Objective: In various pathophysiological conditions, including septic shock, reactive oxidants cause DNA strand breakage and subsequent activation of the nuclear enzyme poly (ADP ribose) polymerase (PARP). Activation of PARP results in cellular dysfunction. We investigated the 3-Aminobenzamide (3-AB), one of the pure PARP-1 inhibitor, on mesenteric blood flow and organ injury (lung, liver, spleen) in a murine caecal ligation and puncture (CLP) model of septic shock in both gender. Methods: Female and male Swiss albino mice received 3-AB (10 mg/kg, i.p.) or its solvent saline (0.9% NaCl, w/v) 1 hour after CLP. At 24th hour, the animals were anaesthetized with chloralhydrate (400 mg kg^-1, i.p.) and the mesenteric blood flow was monitored for 15 min by using perivascular ultrasonic Doppler-flowmeter. Then the animals were exsanguinated, spleen, liver, and kidneys were isolated accordingly for histopathological examination. Thiobarbituric acid-reacting substances, glutathione and myeloperoxides activities were also determined in tissues.
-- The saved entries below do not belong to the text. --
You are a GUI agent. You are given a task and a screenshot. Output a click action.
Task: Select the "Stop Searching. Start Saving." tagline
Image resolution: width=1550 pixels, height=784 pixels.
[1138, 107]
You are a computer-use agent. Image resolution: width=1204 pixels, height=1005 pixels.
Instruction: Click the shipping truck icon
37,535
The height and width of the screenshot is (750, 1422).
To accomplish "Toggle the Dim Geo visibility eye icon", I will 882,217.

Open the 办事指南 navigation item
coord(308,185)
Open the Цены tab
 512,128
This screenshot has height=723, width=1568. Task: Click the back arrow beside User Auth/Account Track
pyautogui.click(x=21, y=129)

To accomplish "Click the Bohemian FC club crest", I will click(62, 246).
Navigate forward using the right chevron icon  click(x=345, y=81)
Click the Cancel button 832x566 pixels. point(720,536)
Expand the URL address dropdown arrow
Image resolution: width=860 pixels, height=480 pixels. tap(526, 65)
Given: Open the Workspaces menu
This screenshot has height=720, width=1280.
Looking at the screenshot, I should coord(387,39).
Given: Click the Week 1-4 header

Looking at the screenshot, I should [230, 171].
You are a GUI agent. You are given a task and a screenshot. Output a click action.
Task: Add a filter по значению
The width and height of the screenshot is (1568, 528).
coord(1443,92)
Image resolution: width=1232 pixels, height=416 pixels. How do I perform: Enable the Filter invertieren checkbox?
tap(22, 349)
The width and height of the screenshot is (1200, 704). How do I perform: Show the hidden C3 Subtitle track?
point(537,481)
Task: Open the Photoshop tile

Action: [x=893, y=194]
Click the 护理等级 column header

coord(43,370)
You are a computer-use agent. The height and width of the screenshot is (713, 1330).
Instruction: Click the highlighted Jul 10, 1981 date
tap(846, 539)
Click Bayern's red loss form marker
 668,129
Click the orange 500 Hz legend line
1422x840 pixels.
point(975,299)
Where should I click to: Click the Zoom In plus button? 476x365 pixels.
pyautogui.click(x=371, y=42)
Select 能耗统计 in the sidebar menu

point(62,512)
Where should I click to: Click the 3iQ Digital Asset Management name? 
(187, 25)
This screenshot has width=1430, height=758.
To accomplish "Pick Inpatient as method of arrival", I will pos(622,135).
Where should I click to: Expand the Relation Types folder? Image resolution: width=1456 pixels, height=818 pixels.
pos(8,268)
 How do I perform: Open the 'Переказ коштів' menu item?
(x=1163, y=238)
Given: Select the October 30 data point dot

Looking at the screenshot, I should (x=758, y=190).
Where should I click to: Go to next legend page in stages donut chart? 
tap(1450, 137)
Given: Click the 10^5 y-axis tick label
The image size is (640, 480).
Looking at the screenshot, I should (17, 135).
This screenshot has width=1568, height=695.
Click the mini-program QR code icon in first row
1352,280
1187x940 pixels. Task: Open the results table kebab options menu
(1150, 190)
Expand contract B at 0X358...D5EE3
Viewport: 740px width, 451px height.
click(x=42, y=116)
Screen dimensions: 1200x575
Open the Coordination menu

Results: Although the glutathione levels were decreased and thiobarbituric acid-reacting substances and myeloperoxidase activity were increased by CLP in lung and liver, 3-AB has failed to block these biochemical parameters. In CLP + saline group, the mesenteric arterial blood flow was significantly lower than that of saline group (p<0.0001). 3-AB administration, did not prevent this status. 3-AB also did not attenuate the histopathological injury inflicted by CLP. Conclusion: Poly (ADP-ribose) polymerase-1 inhibitor 3-AB, controversial to the common results of the recent literature, has no significant effect on splanchnic ischemia or multiple organ injury as histopathogically or biochemically in both gender.